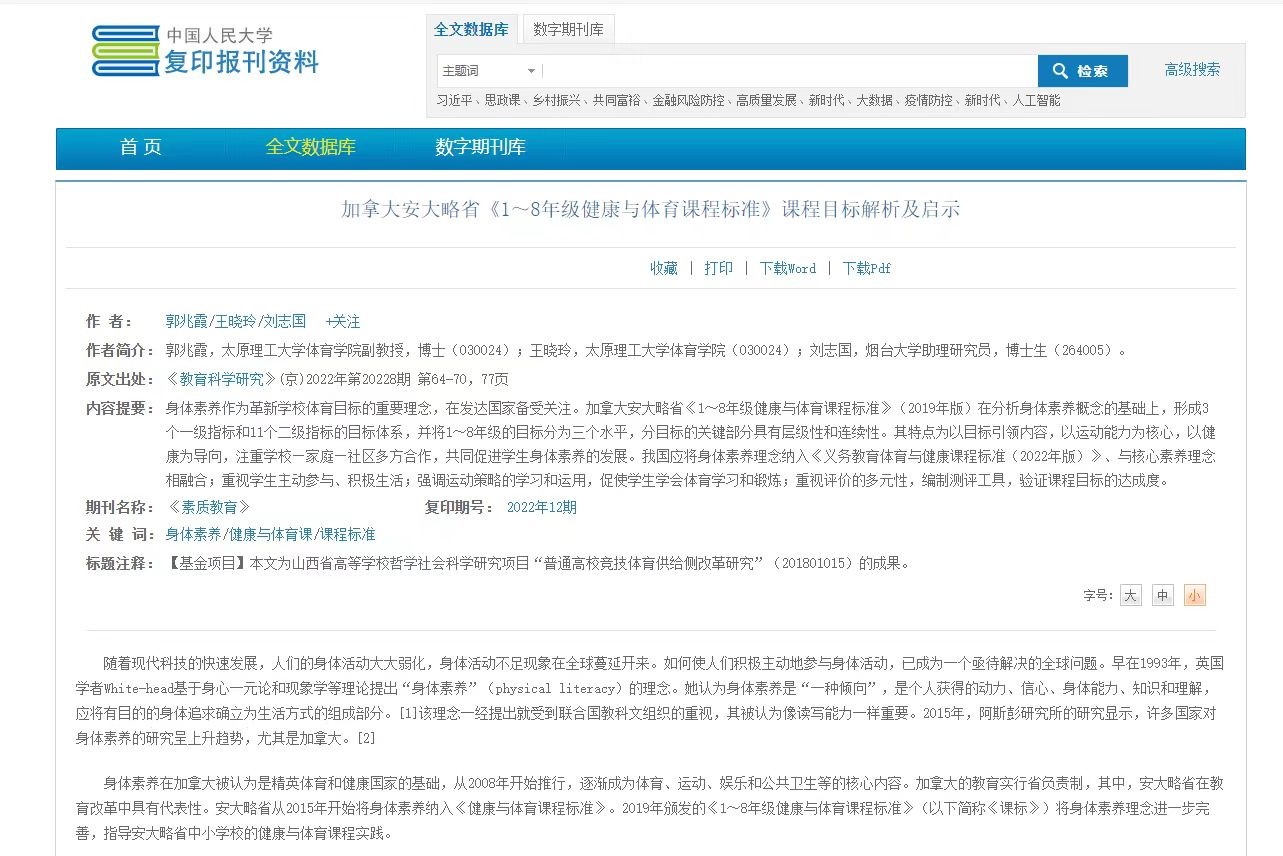1283x856 pixels.
Task: Open the 主题词 search field dropdown
Action: (x=489, y=71)
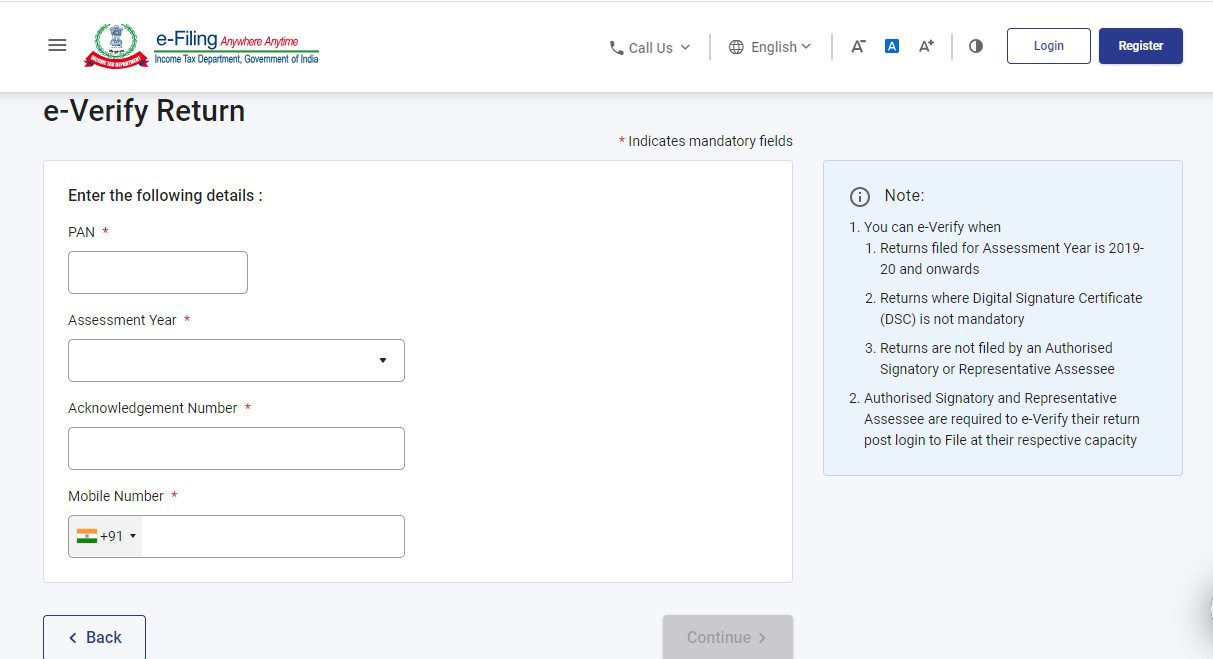
Task: Click the Login button
Action: (x=1047, y=45)
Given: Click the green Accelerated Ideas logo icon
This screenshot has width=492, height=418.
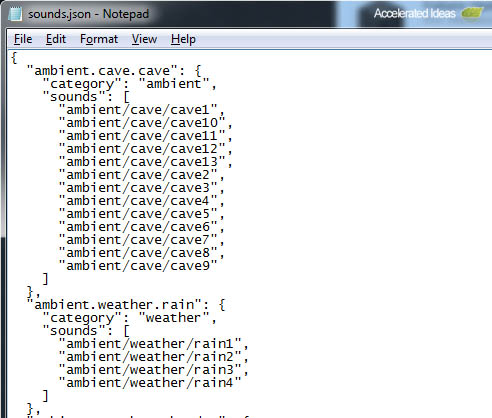Looking at the screenshot, I should [472, 13].
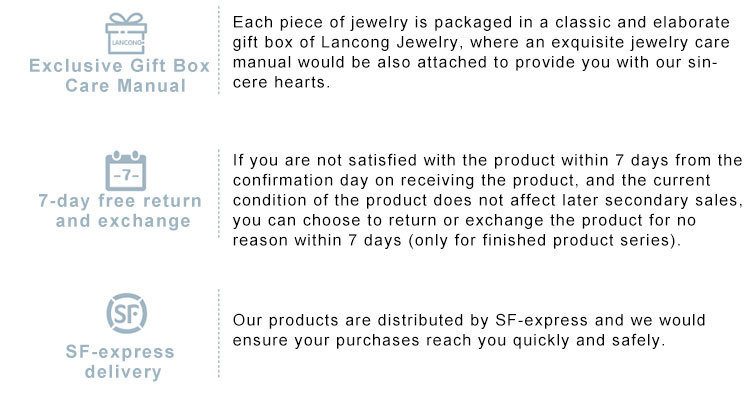Click the 7-day free return heading
The height and width of the screenshot is (393, 750).
tap(120, 201)
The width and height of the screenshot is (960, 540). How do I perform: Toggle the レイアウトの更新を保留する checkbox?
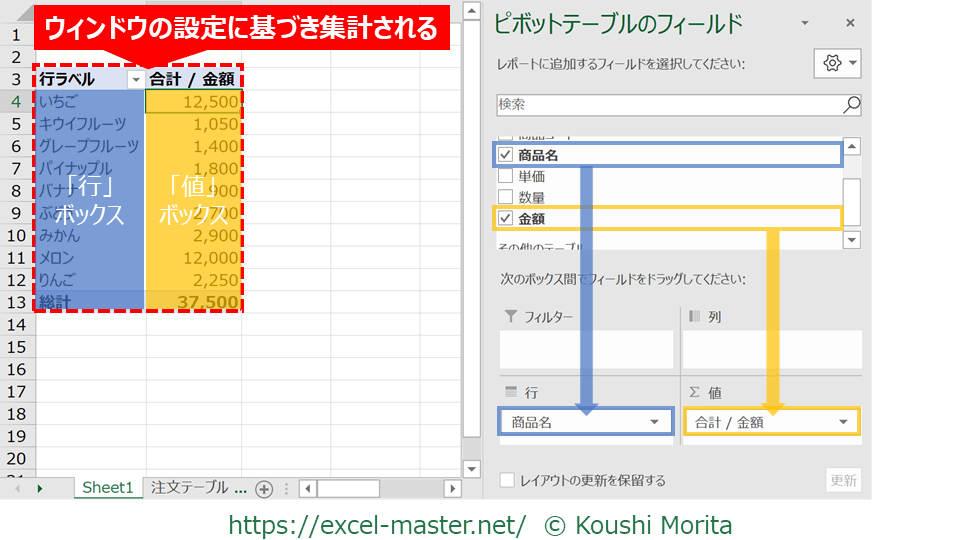(508, 480)
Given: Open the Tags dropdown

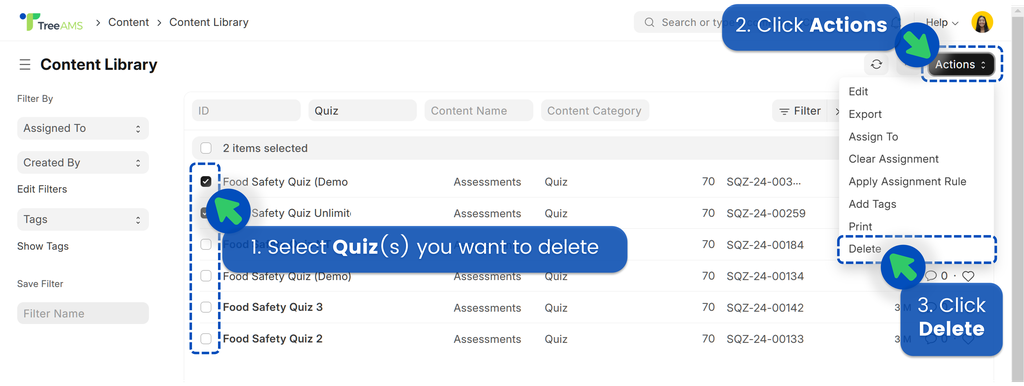Looking at the screenshot, I should tap(83, 219).
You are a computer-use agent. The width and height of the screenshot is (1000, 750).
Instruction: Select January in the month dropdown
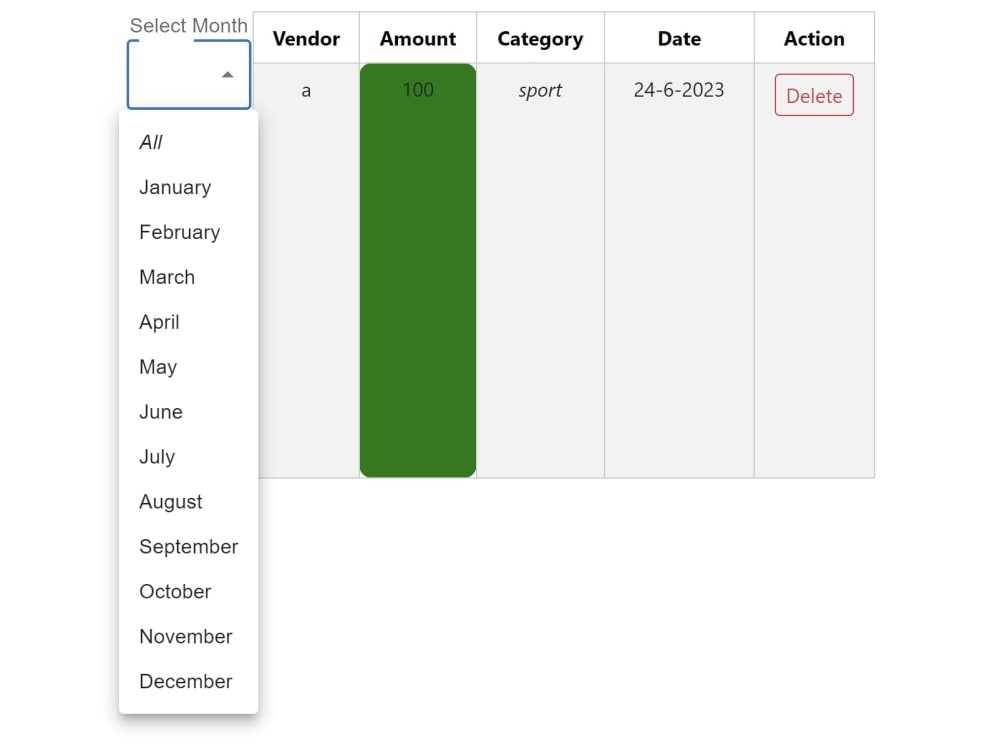(175, 187)
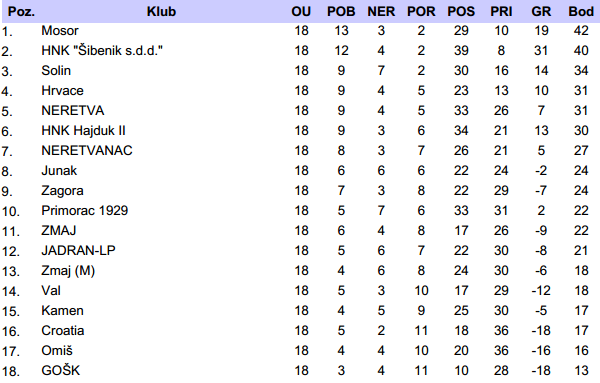Click the Poz. column header
Image resolution: width=600 pixels, height=383 pixels.
[x=21, y=11]
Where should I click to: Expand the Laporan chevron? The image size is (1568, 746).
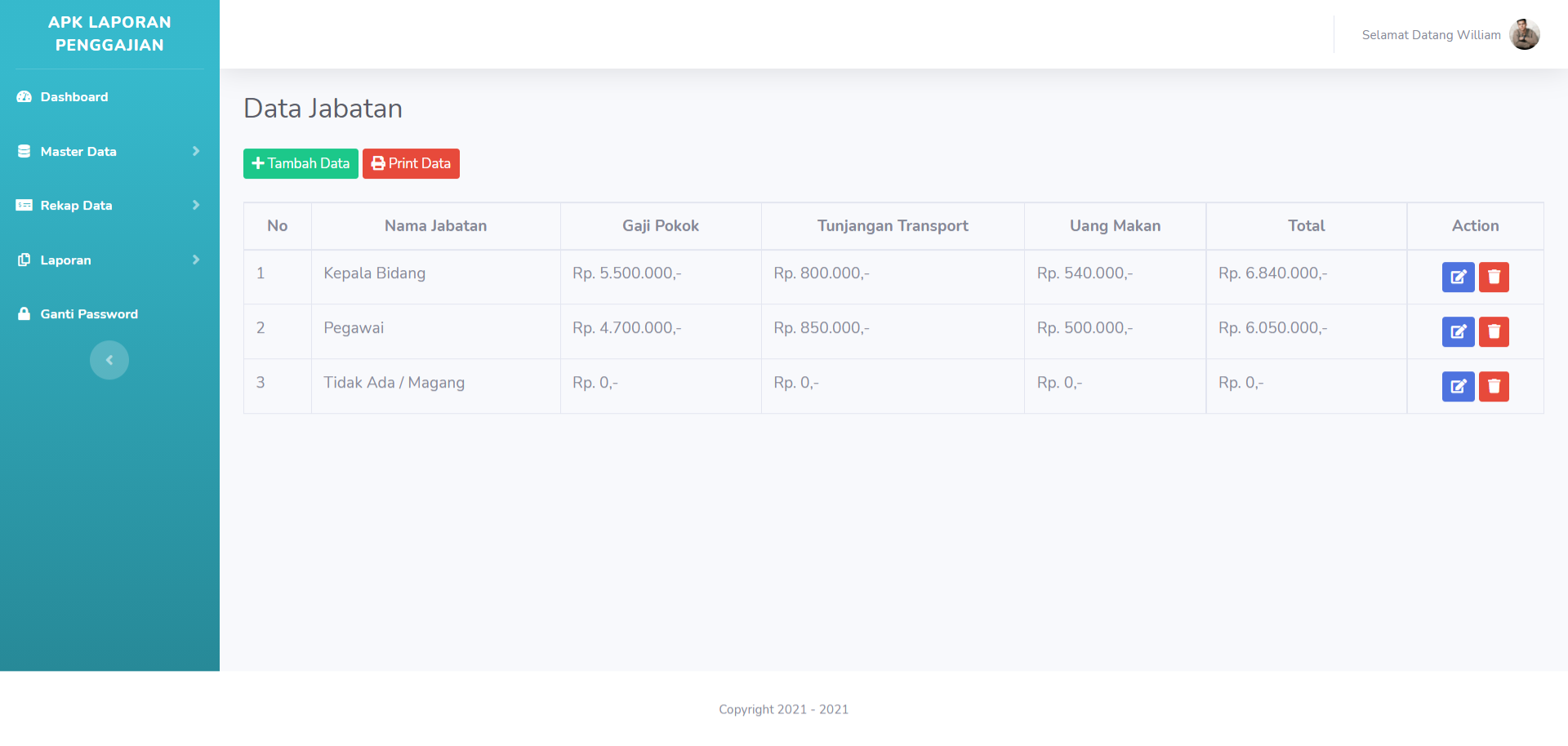pos(196,260)
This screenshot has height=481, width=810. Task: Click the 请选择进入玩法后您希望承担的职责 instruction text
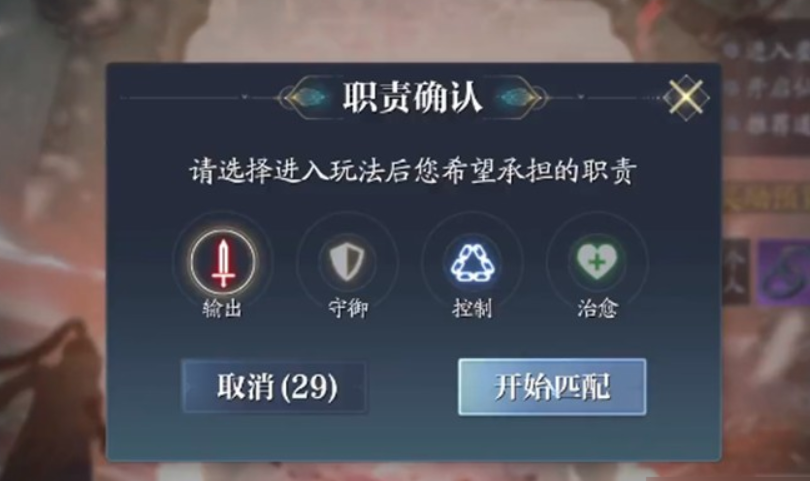tap(412, 171)
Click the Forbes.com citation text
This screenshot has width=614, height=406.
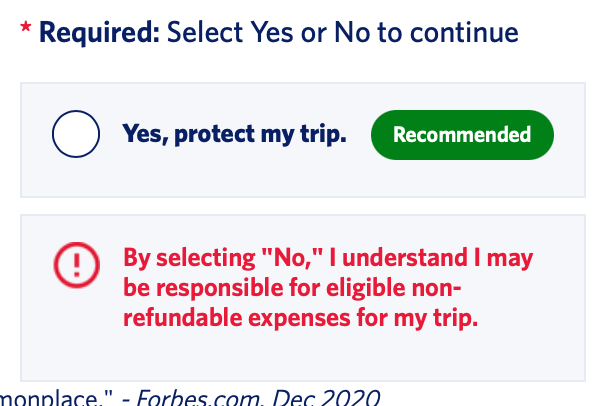tap(199, 397)
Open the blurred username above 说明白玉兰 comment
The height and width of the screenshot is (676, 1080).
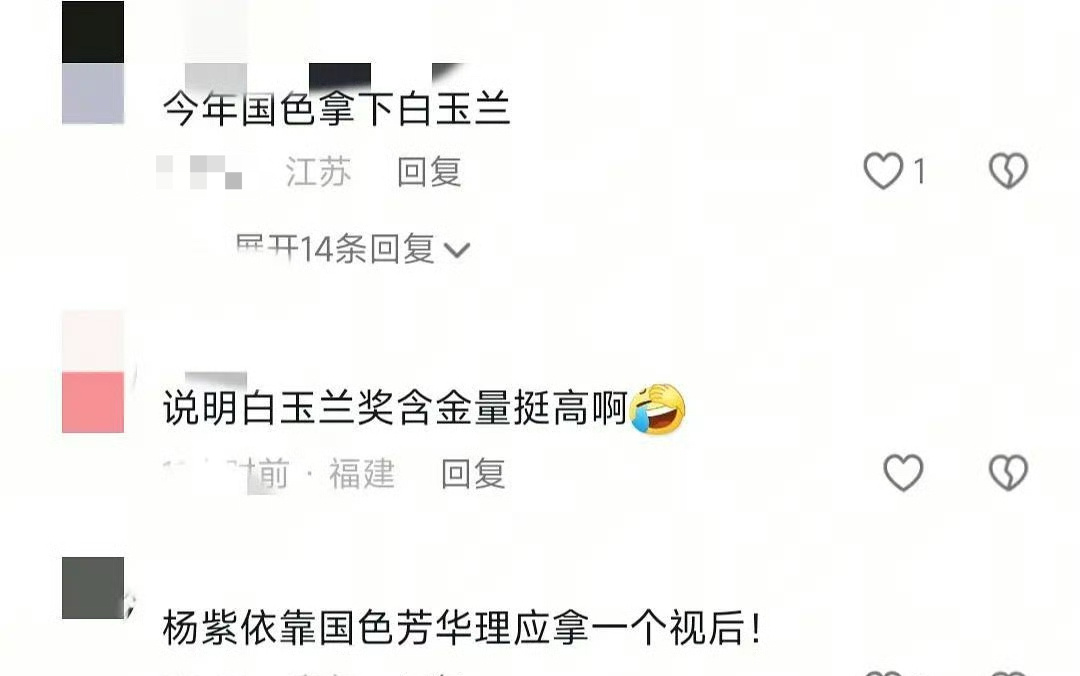[216, 379]
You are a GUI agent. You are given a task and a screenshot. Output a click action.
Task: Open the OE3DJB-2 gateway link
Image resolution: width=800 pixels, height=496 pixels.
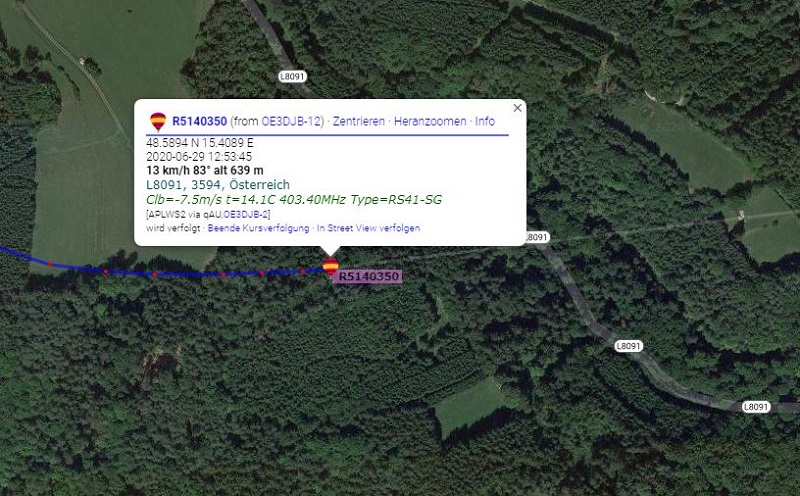click(246, 214)
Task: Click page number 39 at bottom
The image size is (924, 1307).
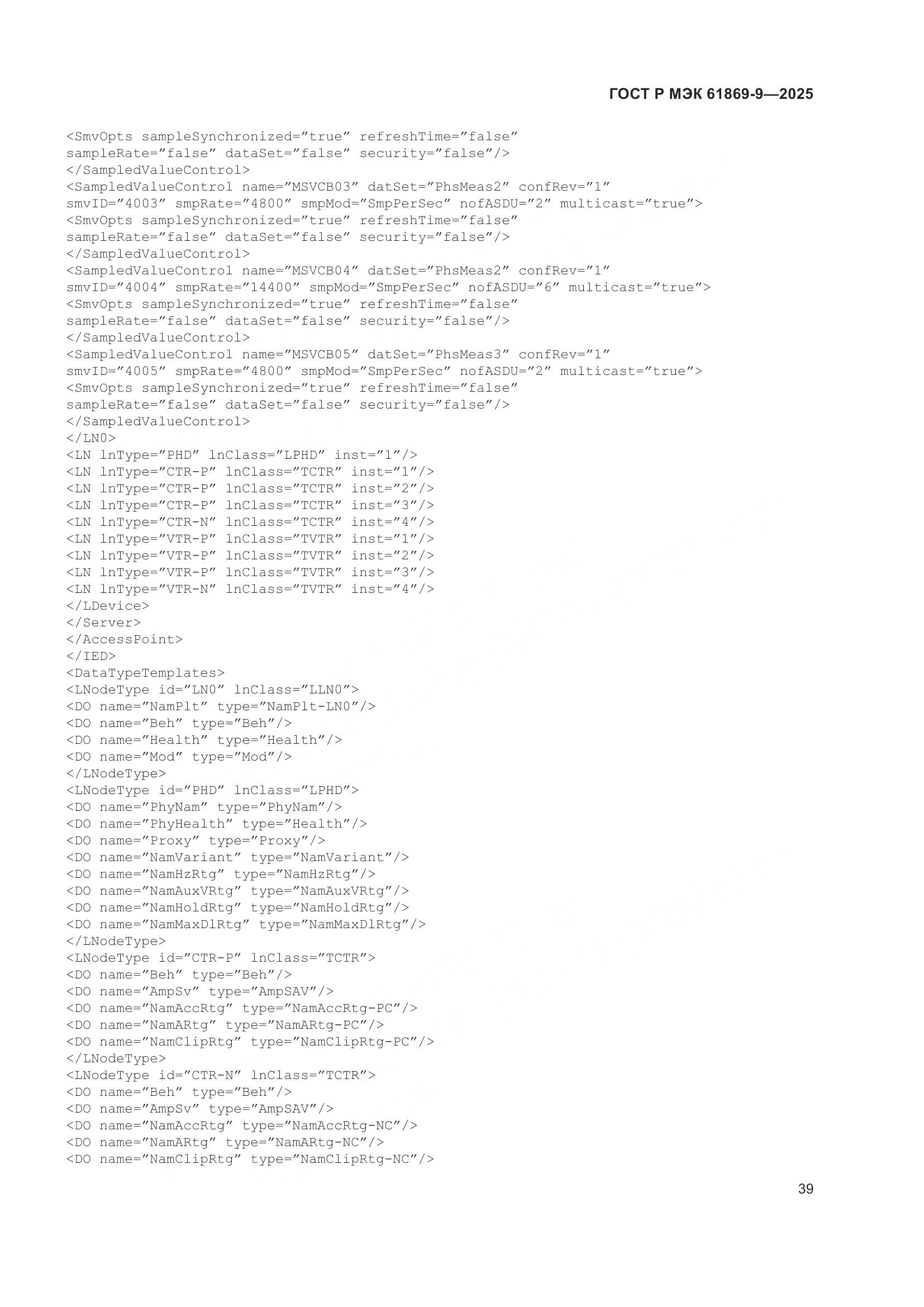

Assigned task: With pictures omitted, restate exactly every line from the one containing "This screenshot has width=614, height=406." through the last line of the material, inclusive.

Answer below:
This screenshot has width=614, height=406.
tap(199, 397)
Open the blurred username above 说明白玉兰 comment
The height and width of the screenshot is (676, 1080).
[216, 379]
You are a GUI agent. You are given a task and a screenshot. Output a click action.
Task: Open the OE3DJB-2 gateway link
Image resolution: width=800 pixels, height=496 pixels.
click(246, 214)
Task: Click page number 39 at bottom
The image size is (924, 1307).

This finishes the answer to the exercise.